Role of Cu/Zn-SOD in the Synthesis of Endothelium-Derived Hyperpolarizing Factor during Reactive Hyperemia in Mouse Mesenteric Microvessels in Vivo

Abstract

Background: We have recently identified that endothelium-derived hydrogen peroxide (H2O2) is an endothelium-derived hyperpolarlizing factor (EDHF) both in vitro and in vivo and that endothelial Cu/Zn-superoxide dismutase (SOD) plays an important role as an EDHF synthase in vitro.
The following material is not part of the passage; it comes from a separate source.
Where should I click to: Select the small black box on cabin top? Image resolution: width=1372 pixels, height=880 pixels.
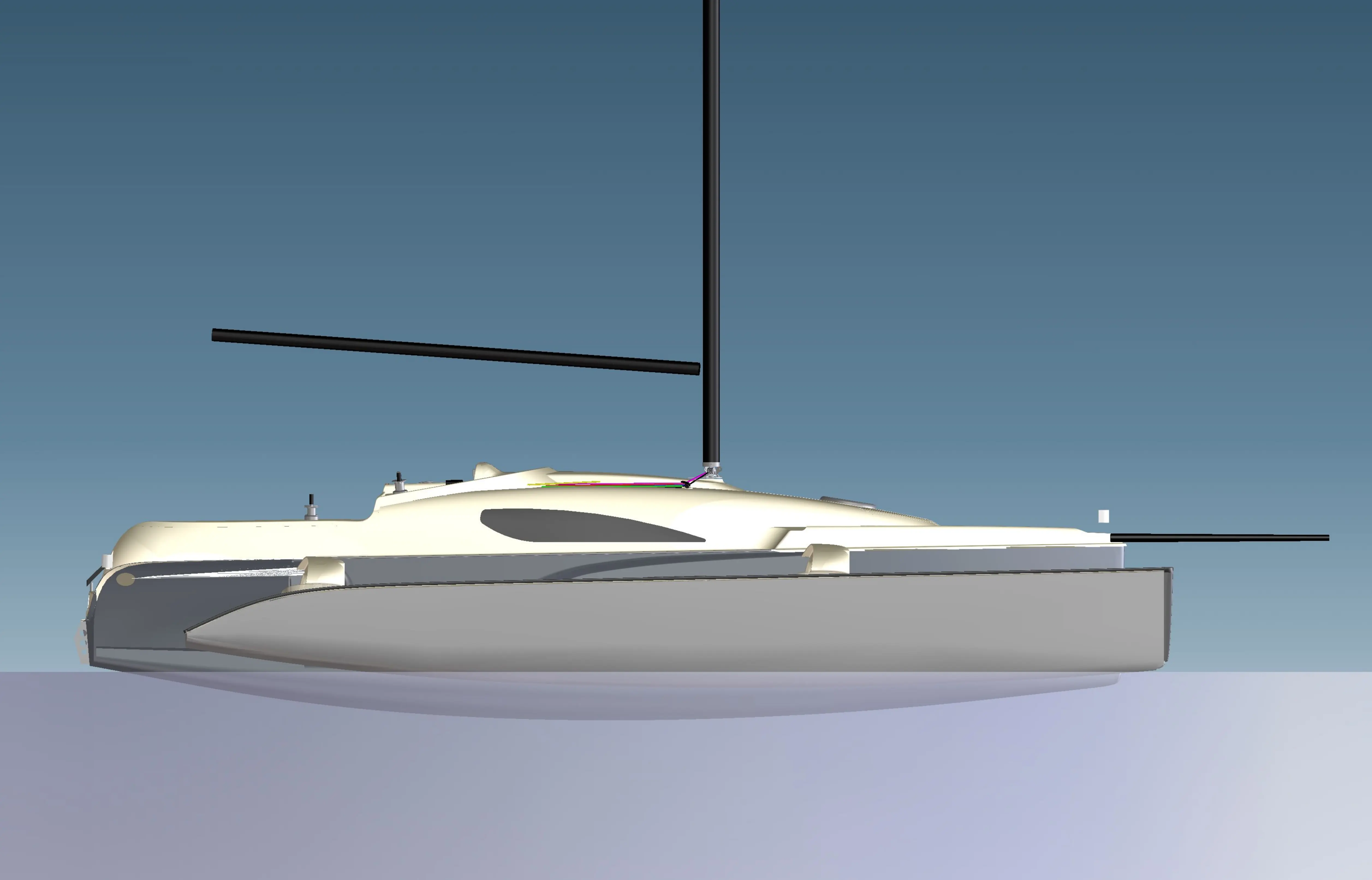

In this study, we examined the possible role of Cu/Zn-SOD in the synthesis of EDHF/ H2O2 during reactive hyperemia in mouse mesenteric microcirculation in vivo. Methods: Mesenteric arterioles in wild-type and Cu/Zn-SOD-/- mice (n=6 each, 20–60 µm in diameter) were continuously observed by a newly developed pencil-typed intravital microscope during acetylcholine (ACh)-induced vasodilatation and reactive hyperemia (RH, reperfusion after 20 sec of mesenteric artery occlusion) under cyclooxygenase blockade (indomethacin, 5×10−5 M, topically administration, TA) under the following 3 conditions; control, NO synthase inhibitor (L-NMMA, 10−4 M, TA) and LNMMA+catalase (PEG-catalase 10,000 U/kg, a specific decomposer of H2O2, intra-arterial administration). Results: In mesenteric arterioles of wild-type mice (n=6), endothelium-dependent relaxations to acetylcholine and vasodilatation during RH were totally resistant to L-NMMA, but were markedly inhibited by L-NMMA+catalase. In mesenteric arterioles of Cu/Zn-SOD-/- mice (n=6), L-NMMA markedly inhibited the relaxations to ACh and vasodilatation during RH. The responses were not inhibited by the addition of catalase. By contrast, endothelium-independent relaxations to sodium nitroprusside (10−4 M, TA), a direct NO donor, were comparable between the two strains in the presence of LNMMA+catalase. Conclusions: Endothelial Cu/Zn-SOD plays an important role as an EDHF synthase during reactive hyperemia in mouse mesenteric microcirculation in vivo.